Search the records for the string "добрите", and show each line where it appears.

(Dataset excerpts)

......

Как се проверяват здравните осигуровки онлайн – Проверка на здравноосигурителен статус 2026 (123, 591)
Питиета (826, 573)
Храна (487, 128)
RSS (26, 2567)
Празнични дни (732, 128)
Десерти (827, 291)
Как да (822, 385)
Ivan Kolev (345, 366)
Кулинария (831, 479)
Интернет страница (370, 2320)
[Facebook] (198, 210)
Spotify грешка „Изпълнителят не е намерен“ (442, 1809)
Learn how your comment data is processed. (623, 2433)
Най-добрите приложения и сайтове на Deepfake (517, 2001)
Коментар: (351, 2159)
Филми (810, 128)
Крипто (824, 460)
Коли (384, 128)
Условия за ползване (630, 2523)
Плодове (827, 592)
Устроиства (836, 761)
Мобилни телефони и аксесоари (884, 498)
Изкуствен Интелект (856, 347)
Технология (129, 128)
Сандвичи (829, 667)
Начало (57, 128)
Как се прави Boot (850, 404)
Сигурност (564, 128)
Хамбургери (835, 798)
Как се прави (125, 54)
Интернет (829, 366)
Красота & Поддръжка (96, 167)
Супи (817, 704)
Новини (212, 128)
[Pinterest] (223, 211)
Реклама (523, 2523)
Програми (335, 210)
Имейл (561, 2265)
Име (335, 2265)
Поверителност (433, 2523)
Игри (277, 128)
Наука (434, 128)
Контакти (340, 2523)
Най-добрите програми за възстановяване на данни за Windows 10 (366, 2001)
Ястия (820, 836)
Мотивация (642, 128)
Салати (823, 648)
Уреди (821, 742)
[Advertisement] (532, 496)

......

◆ **Task response**
Най-добрите приложения и сайтове на Deepfake (517, 2001)
Най-добрите програми за възстановяване на данни за Windows 10 (366, 2001)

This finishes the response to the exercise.